Aku Ingat Takakura San

Malam ini aku mengingat Takakura San. Aku ingat rambutnya, matanya, hidungnya, bibirnya, semuanya. Aku ingat kepintarannya dan kerendahatiannya. Aku ingat sikap-sikap humanisnya. Terima kasih Tuhan, kau membuatku kenal dengannya. Kau membuatku mampu menangkap saripati keindahannya. Semoga kebaikan yang melimpah padanya mengalir ke jiwaku.

Oh ya, Takakura San itu pernah mengasisteni tim dari kantorku Pusdakota untuk riset teknologi pengomposan skala rumah tangga yang kini dikenal dengan Keranjang Takakura pada tahun 2005. Usai proyek riset tersebut, beberapa proyek lain dengan kantorku susul-menyusul. Jadilah dia sering terbang dari kediamannya di Kitakyusu Jepang ke Surabaya.

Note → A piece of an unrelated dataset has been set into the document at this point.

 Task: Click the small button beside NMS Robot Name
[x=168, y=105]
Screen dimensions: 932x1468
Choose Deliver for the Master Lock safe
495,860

Kuhitung, sudah satu setengah tahun ini Takakura San nggak lagi datang ke kantorku. Hanya partnernya, Tetsuya Ishida San yang masih sering datang karena ia memiliki beberapa kerjasama dengan pemerintah Kota Surabaya dan kalau ke Surabaya pasti mampir ke Pusdakota. Menurut Ishida San, kopi Pusdakota ngangeni. Kedatangan Ishida San seringkali jadi penghibur kami. Tapi terasa kurang karena biasanya mereka datang bersama, kini nggak lagi. Ishida San hanya ditemani Mbak Vinsa, interpreter yang punya kapabilitas luar biasa, menurutku.

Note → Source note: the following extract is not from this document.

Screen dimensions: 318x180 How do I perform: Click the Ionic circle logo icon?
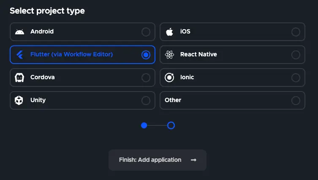[x=169, y=78]
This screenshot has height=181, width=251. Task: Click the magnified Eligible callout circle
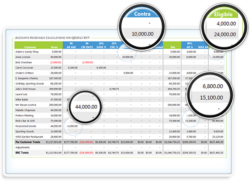(224, 27)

Takakura San terus-menerus datang dalam ingatanku malam ini. Aku ingat, sekali waktu ke Surabaya, lantas ke kantorku, memberikan hadiah sepasang mikroskop. Katanya, itu mikroskop kesayangannya dan kesayangan istrinya. Kata Pak Takakura, baik mikroskopnya maupun mikroskop istrinya tersebut dibeli pas mereka belum nikah, bahkan belum kenal satu sama lain. kala sudah menikah mereka tahu memiliki mikroskop yang sama. Ya, begitulah mungkin kalau sudah jodoh. Dan sepasang mikroskop yang sama dan sebangun itu diberikannya pada Pusdakota karena ia tahu anak-anak kampung yang biasa datang ke Pusdakota untuk belajar pasti memerlukannya. Agung sekali pemikiran Takakura San. Kini, mikroskop itu memang sangat bermanfaat. Devi kawanku, membimbing anak-anak anggota perpustakaan Pusdakota untuk mengenal mikroskop dan fungsi-fungsinya.

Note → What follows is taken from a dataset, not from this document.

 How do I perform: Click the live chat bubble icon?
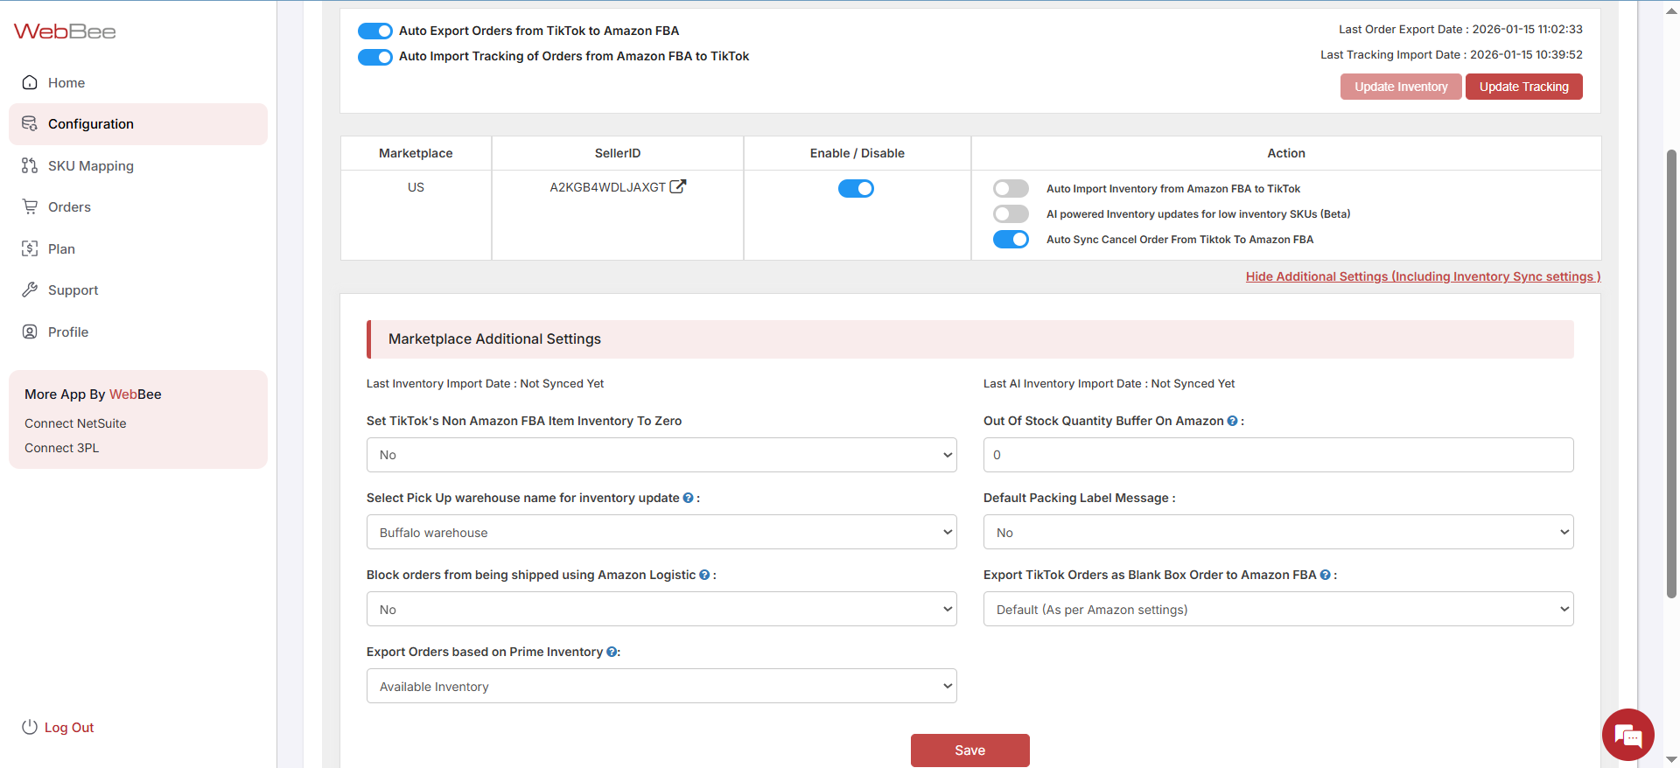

Aku juga ingat sebuah kejadian. Takakura San mahir mempraktikkan pijat refleksi. Ia menyentuhkan kayu serupa pensil ke beberapa titik di sekitar kaki atau tangan pasiennya. Seringkali satu atau dua titik yang disentuh akan terasa sangat sakit. Aku pernah menjerit-jerit kesakitan saat ia menyentuhkan kayunya pada salah satu titik di kakiku. Langsung ia bilang kalau kandunganku sakit. Waktu itu aku nggak percaya. Ternyata, dia benar. karena belum lama ini aku operasi untuk mengangkat myoma dalam kandunganku. Kepiawaiannya dalam hal pijat-memijat ditulari sang istri. ”Istri saya tangannya sangat menyembuhkan. Banyak orang yang minta bantuannya kalau sakit. Menurut istri saya, saya masih kasar kalau emegang pasien,” katanya.

Tidak cuma kami di Pusdakota yang terkesan dengannnya. Komunitas di sekitar kantor kami juga terkesan dengan sikap hangatnya. Bila datang ke Pusdakota, Takakura San berdua dengan Ishida San, memang selalu menyempatkan diri datang ke kampung Rungkut, melihat-lihat keranjang Takakura yang dipakai warga. Sesekali pula keduanya mengantar para tamu asing yang besertanya, termasuk wartawan koran kenamaan Asahi Shimbun yang ingin meliput partisipasi warga RW 14 Rungkut Lor Surabaya di bidang pengelolaan lingkungan hidup. Warga Rungkut Lor, dengan senang hati menerimanya, terutama kaum ibu. Ibu-ibu ini pasti minta kupotret bareng Takakura San dan Ishida San.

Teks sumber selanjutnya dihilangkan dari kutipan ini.